WASHINGTON — The U.S. Senate is launching a bipartisan working group of lawmakers to scrutinize conditions within the Bureau of Prisons following reporting by The Associated Press that uncovered widespread corruption and abuse in federal prisons.
The working group, being led by Sen. Jon Ossoff, D-Ga., and Sen. Mike Braun, R-Ind., is aimed at developing policies and proposals to strengthen oversight of the beleaguered federal prison system and improve communication between the Bureau of Prisons and Congress.
The group plans to examine the conditions of incarceration inside America’s 122 federal prisons, protect human rights and promote transparency. The chairman of the Senate Judiciary Committee, Sen. Dick Durbin, D-Ill., also will be part of the group.
The federal prison system, a hotbed of corruption and misconduct, has been plagued by myriad crises in recent years, including widespread criminal activity among employees, systemic sexual abuse at a federal women’s prison in California, critically low staffing levels that have hampered responses to emergencies, the rapid spread of COVID-19, a failed response to the pandemic and dozens of escapes. And late last month, two inmates were killed in a gang clash at a federal penitentiary in Texas, prompting a nationwide lockdown.

SUPPLIED DATA —

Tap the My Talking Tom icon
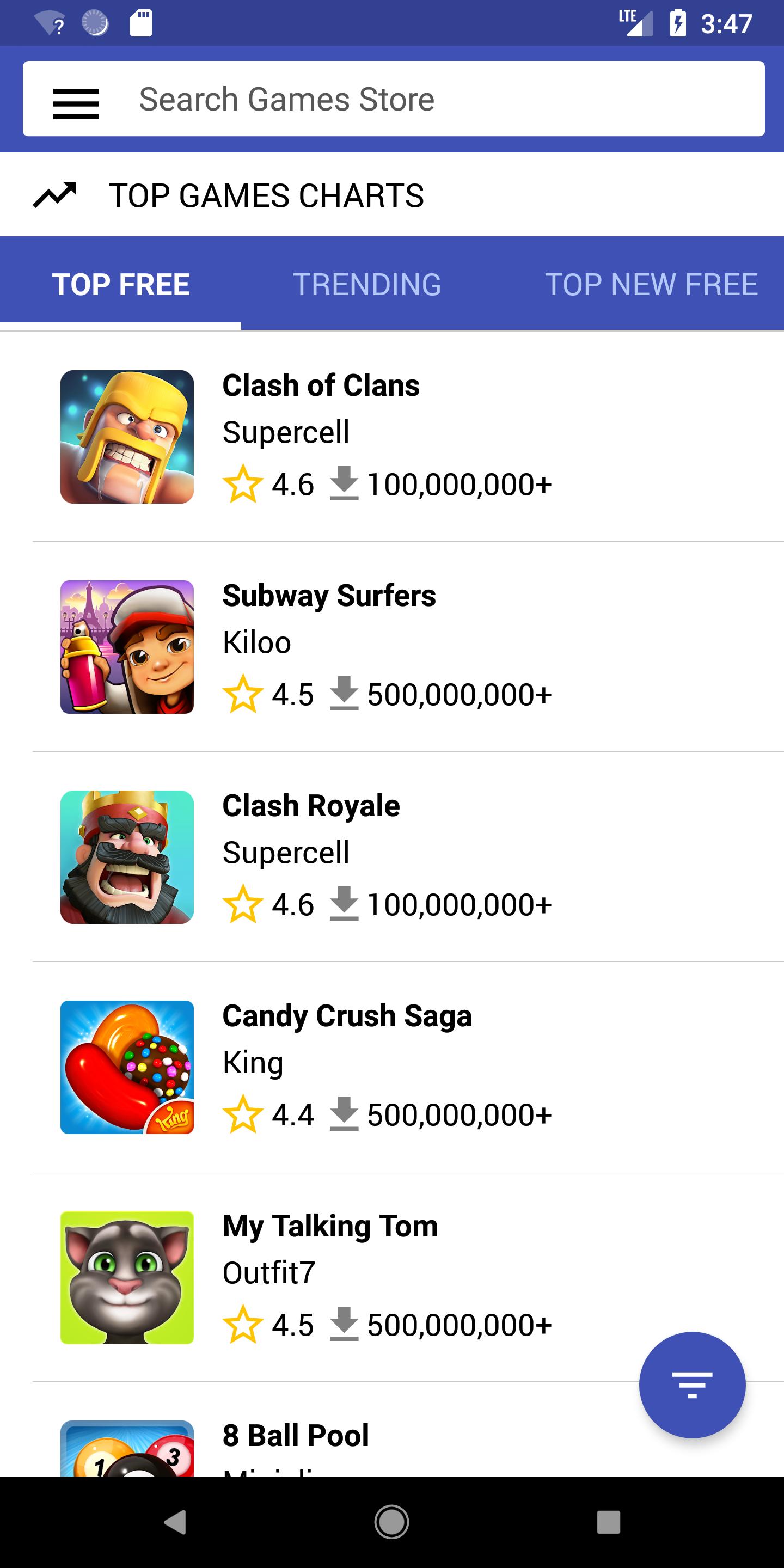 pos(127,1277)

--

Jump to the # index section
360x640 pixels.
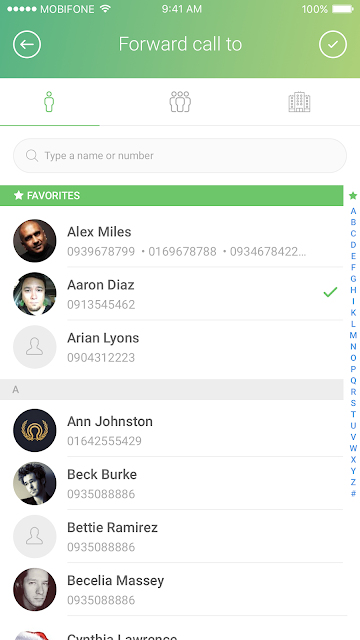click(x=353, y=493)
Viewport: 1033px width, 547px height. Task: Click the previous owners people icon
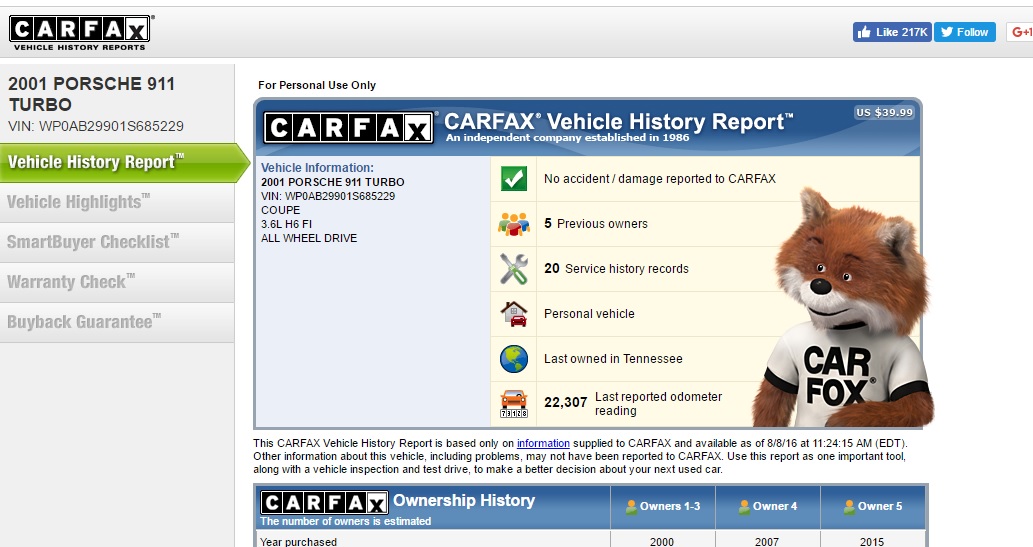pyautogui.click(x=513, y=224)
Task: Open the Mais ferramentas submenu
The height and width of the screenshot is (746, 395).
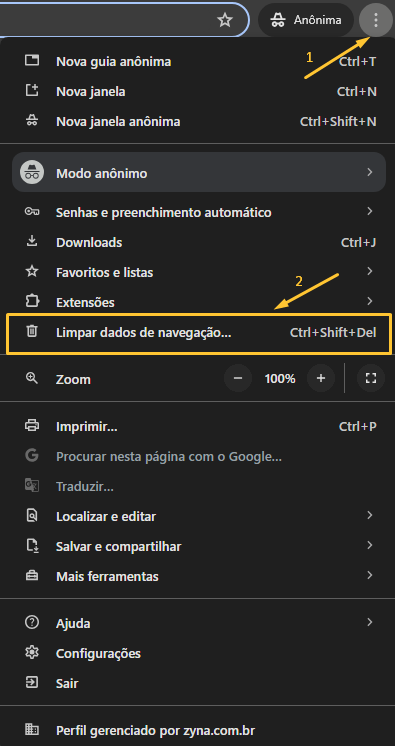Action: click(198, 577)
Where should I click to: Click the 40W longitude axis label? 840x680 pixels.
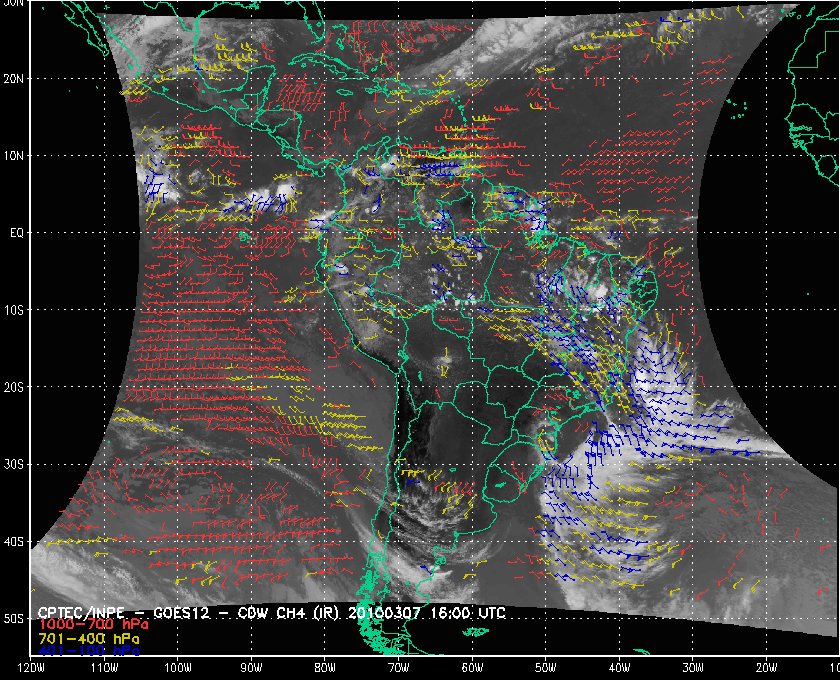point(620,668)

TASKS —
**A.** From the article on the Senate prison working group, reproduce the stretch from "The group plans" through "of the group.".
**B.** List every senator named in the article on the Senate prison working group.
Nothing in the listing is needed here.

ANSWER SECTION —
**A.**
The group plans to examine the conditions of incarceration inside America’s 122 federal prisons, protect human rights and promote transparency. The chairman of the Senate Judiciary Committee, Sen. Dick Durbin, D-Ill., also will be part of the group.

**B.**
Jon Ossoff
Mike Braun
Dick Durbin